» **Problem description**: Nothing but the lines below between the line holding "Task: Click Garrick's" and the line holding "This screenshot has width=1024, height=442.", inclusive, should appear in the answer, each set down exactly.

Data excerpts:
>>>

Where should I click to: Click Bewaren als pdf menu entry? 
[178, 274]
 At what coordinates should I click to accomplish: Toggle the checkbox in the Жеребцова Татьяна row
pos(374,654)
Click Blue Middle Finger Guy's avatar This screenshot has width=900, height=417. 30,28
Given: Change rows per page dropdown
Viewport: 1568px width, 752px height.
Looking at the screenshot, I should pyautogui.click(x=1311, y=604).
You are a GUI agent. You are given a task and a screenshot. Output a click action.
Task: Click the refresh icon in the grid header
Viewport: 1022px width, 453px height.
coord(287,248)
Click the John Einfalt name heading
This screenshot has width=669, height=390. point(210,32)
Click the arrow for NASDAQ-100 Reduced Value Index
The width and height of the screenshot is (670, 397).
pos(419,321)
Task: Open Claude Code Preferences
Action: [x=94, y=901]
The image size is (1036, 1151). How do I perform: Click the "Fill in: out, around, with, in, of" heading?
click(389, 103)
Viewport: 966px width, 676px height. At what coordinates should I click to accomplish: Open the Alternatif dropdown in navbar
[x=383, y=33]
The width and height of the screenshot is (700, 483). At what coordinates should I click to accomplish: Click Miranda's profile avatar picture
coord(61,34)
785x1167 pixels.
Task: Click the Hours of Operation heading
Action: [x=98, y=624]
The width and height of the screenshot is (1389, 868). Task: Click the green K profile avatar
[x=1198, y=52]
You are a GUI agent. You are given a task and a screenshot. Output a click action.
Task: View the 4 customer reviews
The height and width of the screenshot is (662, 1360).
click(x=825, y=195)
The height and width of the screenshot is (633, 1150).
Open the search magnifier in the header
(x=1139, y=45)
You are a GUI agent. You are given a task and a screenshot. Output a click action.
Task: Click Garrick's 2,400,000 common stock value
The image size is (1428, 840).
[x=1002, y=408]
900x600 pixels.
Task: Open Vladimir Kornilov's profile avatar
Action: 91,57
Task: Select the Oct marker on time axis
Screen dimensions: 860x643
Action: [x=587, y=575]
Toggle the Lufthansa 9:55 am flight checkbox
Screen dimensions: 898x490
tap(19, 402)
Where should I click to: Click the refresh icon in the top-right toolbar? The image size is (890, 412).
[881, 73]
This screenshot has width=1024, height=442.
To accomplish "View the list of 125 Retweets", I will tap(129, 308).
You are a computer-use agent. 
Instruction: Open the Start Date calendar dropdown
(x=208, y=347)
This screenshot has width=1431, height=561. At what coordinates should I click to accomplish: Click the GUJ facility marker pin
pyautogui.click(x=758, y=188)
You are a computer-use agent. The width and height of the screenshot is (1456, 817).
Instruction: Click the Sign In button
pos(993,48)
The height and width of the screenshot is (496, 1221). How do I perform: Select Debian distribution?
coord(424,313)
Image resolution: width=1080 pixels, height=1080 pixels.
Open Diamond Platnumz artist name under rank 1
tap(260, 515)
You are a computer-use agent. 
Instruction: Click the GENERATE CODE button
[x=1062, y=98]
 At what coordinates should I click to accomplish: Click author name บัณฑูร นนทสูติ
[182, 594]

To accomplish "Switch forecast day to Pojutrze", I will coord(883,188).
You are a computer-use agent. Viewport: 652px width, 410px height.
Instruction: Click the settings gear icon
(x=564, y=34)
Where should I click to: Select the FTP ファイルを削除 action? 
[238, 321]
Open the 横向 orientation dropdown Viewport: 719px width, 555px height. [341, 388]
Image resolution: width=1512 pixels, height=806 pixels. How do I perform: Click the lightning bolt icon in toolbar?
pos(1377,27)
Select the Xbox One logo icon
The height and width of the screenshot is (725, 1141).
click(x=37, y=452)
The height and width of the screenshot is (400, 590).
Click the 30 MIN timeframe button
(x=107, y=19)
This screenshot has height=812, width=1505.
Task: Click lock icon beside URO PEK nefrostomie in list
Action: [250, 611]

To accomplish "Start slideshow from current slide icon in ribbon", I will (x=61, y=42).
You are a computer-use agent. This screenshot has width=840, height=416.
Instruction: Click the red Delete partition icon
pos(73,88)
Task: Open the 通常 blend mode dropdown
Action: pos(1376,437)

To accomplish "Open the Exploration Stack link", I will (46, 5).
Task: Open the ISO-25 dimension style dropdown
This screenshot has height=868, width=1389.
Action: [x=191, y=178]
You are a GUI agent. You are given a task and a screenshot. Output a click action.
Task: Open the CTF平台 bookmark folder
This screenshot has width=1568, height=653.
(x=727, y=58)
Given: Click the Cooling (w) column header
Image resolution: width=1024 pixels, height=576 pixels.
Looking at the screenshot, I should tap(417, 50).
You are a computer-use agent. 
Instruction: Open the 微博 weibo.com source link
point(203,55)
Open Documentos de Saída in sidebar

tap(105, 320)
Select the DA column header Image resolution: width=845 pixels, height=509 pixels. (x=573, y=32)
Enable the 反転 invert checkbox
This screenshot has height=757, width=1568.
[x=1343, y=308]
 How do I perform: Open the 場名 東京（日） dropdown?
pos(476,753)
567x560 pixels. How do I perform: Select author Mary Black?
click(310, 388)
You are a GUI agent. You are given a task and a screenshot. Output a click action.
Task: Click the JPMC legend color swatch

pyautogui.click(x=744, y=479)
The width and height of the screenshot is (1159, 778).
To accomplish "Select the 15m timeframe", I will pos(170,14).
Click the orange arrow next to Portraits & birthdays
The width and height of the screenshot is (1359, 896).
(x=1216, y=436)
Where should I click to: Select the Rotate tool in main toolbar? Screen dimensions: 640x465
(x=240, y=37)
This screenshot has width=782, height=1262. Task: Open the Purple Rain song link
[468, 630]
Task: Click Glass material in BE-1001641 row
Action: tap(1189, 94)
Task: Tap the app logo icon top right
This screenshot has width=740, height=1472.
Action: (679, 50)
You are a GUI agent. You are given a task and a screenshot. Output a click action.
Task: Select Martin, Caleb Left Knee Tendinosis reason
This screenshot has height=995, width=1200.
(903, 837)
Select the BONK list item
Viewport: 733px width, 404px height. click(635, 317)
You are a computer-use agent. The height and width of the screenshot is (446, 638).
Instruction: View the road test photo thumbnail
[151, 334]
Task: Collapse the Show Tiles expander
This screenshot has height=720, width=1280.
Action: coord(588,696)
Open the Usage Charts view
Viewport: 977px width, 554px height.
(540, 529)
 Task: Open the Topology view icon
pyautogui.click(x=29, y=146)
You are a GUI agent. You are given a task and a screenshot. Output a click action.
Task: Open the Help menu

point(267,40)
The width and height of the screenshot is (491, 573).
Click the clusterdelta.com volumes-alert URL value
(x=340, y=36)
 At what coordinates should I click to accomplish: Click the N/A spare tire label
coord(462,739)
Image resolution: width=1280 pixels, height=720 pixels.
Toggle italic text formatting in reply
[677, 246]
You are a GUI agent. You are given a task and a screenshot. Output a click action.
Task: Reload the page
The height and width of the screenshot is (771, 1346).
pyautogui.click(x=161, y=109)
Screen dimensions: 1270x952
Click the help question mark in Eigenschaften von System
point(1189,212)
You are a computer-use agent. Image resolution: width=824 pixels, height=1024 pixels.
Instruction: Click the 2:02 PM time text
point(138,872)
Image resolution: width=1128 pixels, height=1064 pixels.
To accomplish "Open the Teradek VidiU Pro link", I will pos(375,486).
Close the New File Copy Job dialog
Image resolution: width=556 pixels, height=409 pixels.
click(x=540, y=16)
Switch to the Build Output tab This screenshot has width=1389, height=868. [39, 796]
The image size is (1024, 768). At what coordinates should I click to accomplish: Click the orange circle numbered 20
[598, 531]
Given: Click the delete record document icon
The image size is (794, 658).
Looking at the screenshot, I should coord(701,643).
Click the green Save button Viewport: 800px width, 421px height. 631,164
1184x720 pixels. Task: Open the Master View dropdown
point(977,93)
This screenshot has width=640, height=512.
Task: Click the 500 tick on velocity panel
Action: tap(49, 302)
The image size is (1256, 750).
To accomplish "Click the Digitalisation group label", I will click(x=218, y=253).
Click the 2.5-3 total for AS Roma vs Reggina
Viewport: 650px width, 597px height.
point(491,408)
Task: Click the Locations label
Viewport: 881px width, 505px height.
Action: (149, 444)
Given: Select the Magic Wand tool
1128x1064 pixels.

<<<

» **Answer area**:
Task: Click Garrick's 2,400,000 common stock value
The image size is (1428, 840).
[x=1002, y=408]
900x600 pixels.
Task: Open Vladimir Kornilov's profile avatar
Action: 91,57
Task: Select the Oct marker on time axis
Screen dimensions: 860x643
Action: [x=587, y=575]
Toggle the Lufthansa 9:55 am flight checkbox
Screen dimensions: 898x490
tap(19, 402)
Where should I click to: Click the refresh icon in the top-right toolbar? The image size is (890, 412).
[881, 73]
This screenshot has width=1024, height=442.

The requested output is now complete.